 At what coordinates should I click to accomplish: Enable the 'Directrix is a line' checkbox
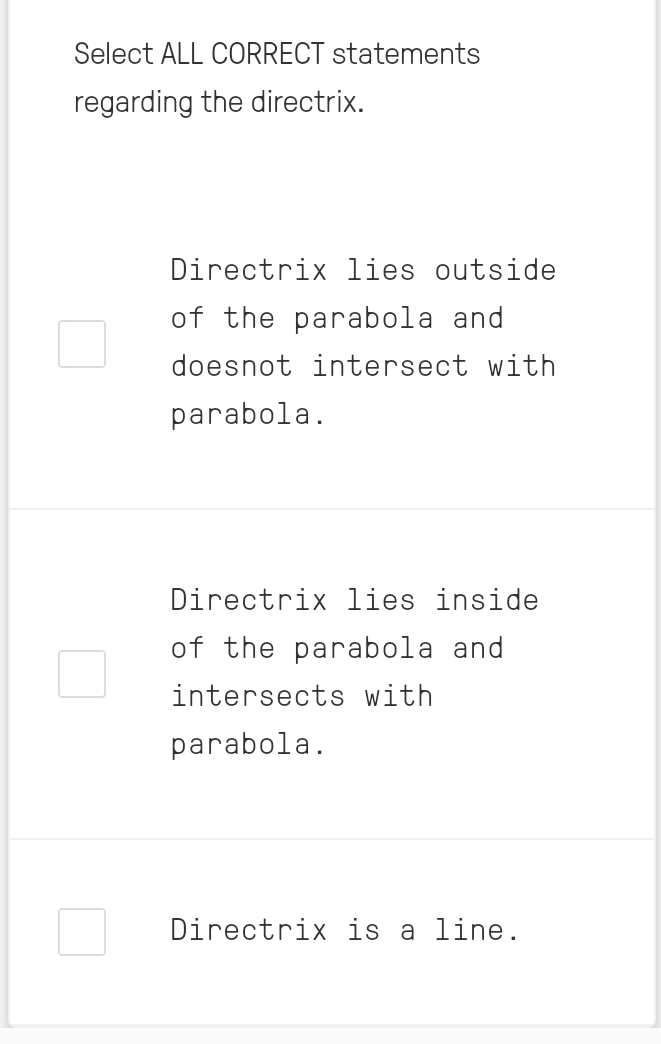coord(82,932)
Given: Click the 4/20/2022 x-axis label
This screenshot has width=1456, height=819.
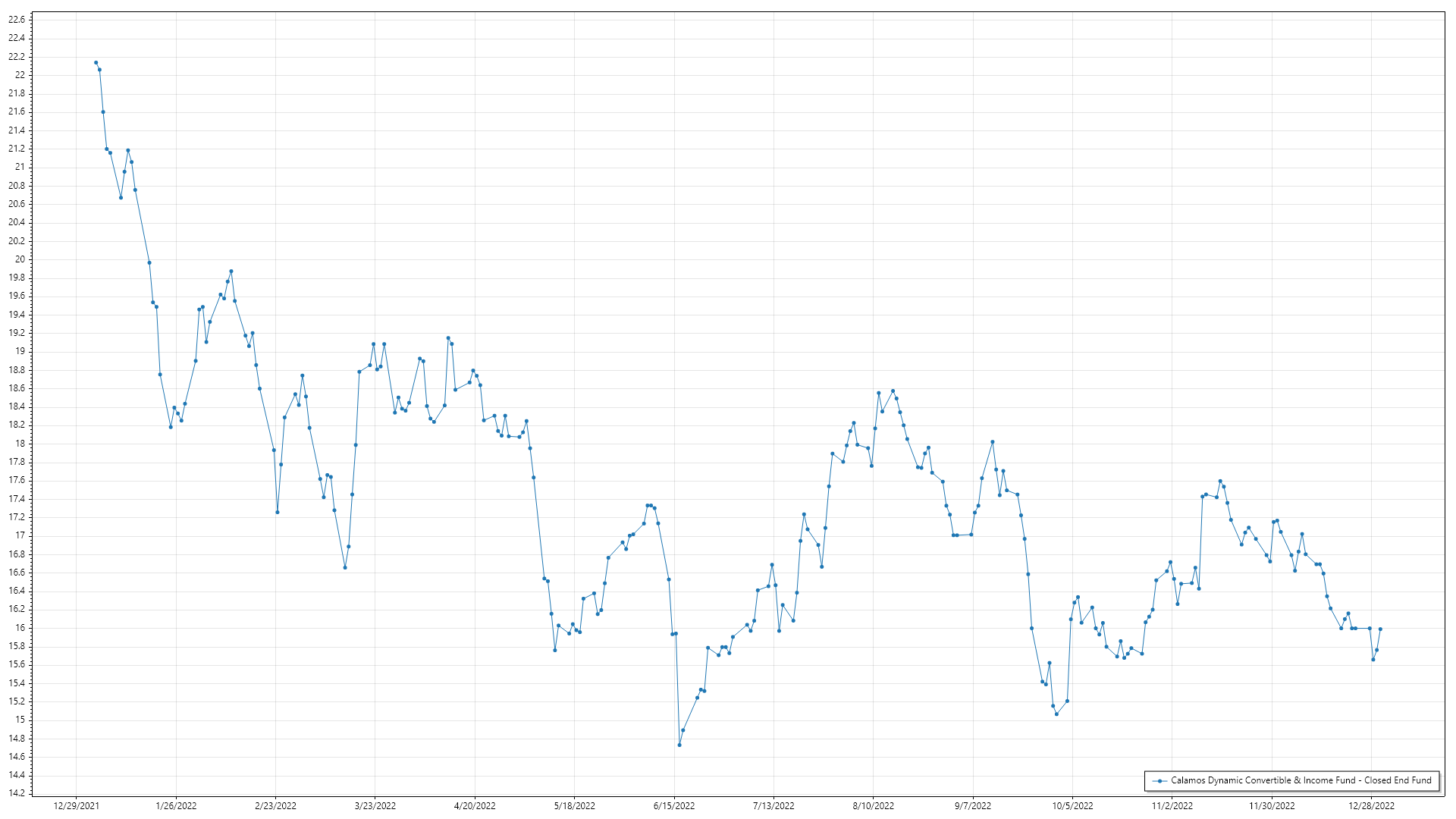Looking at the screenshot, I should [475, 806].
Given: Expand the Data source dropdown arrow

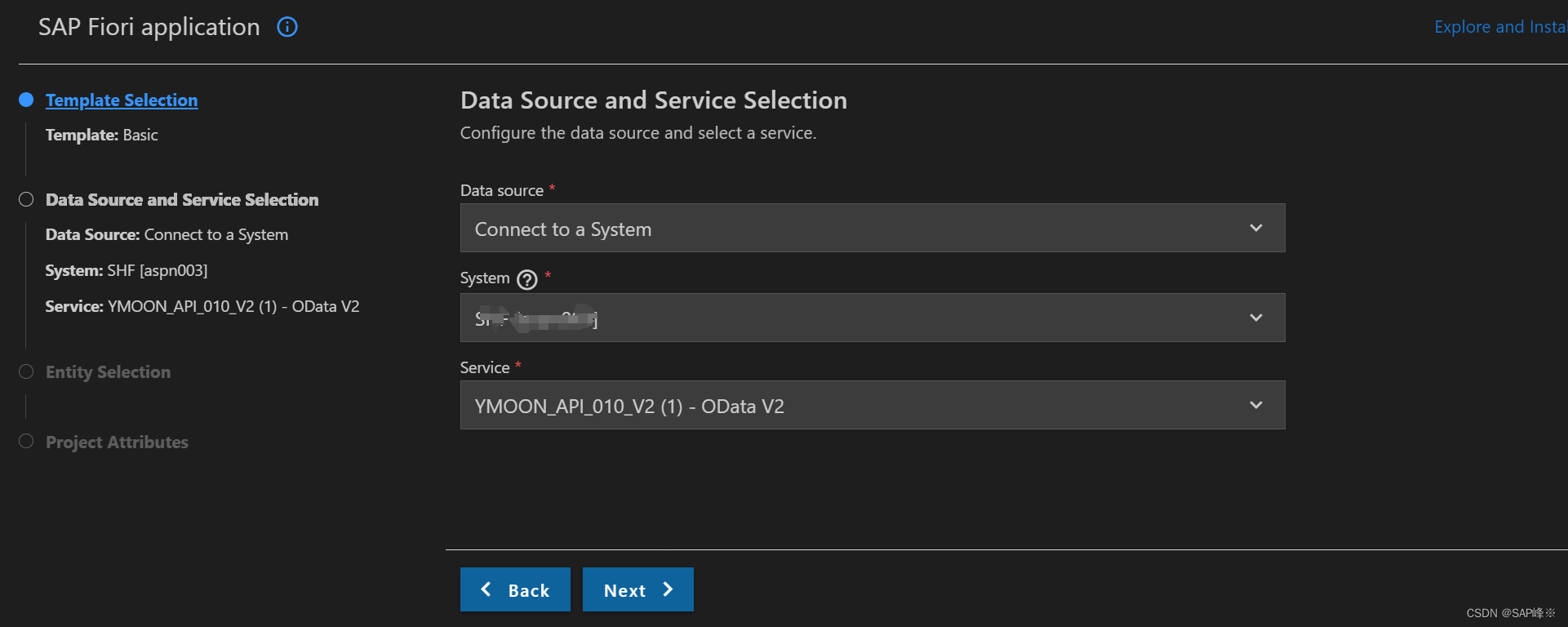Looking at the screenshot, I should click(x=1255, y=228).
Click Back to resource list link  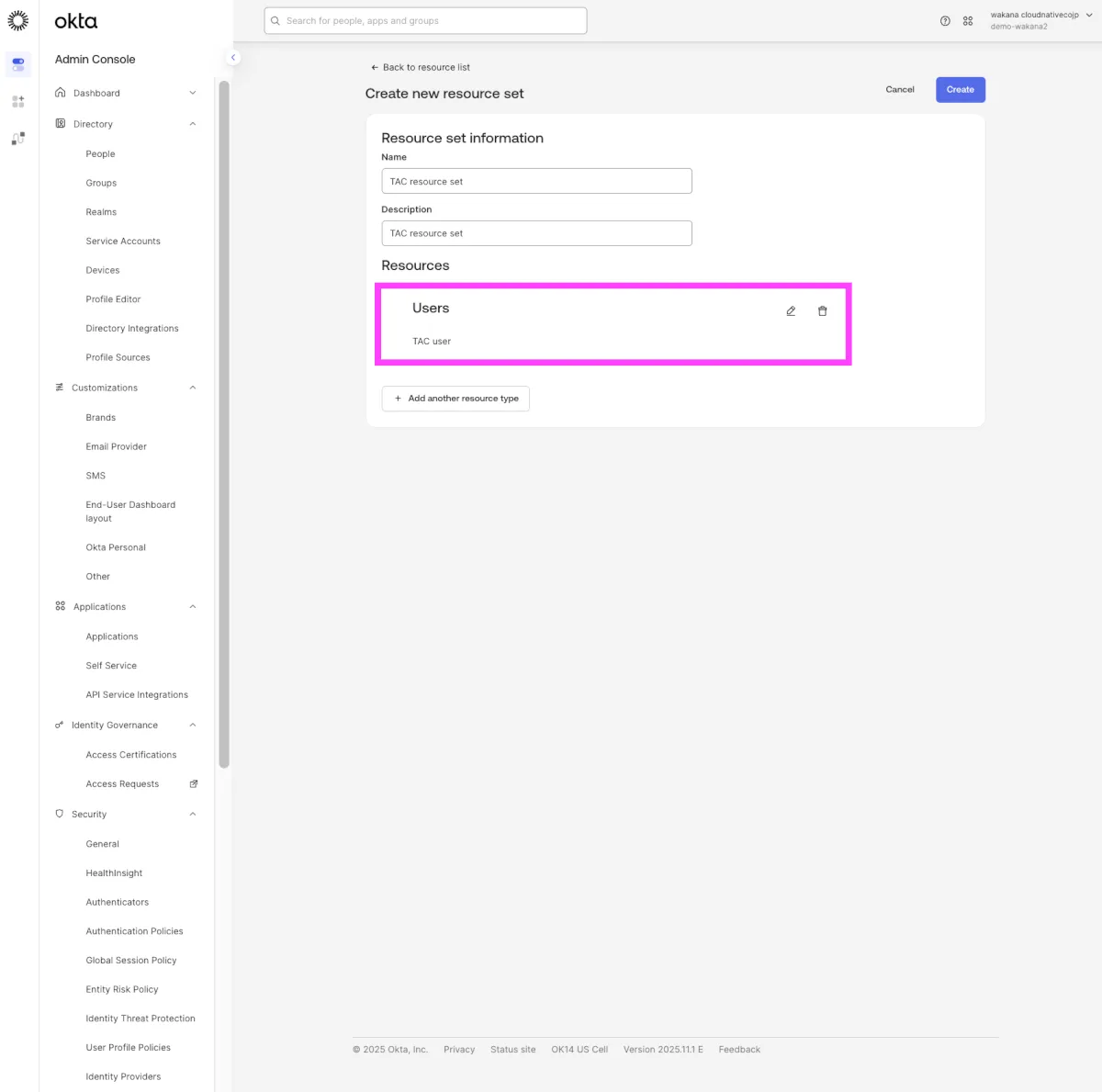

**EXERCISE**
In the rows above, swap "dropdown" for "drop-down" and change nothing else. Write the rows out again without the pictures.

**THE SOLUTION**
 At what coordinates should I click to accomplish: Enable the 'Directrix is a line' checkbox
coord(82,932)
Given: Click the 4/20/2022 x-axis label
This screenshot has width=1456, height=819.
Looking at the screenshot, I should [475, 806].
Given: Expand the Data source drop-down arrow

Looking at the screenshot, I should click(x=1255, y=228).
Click Back to resource list link  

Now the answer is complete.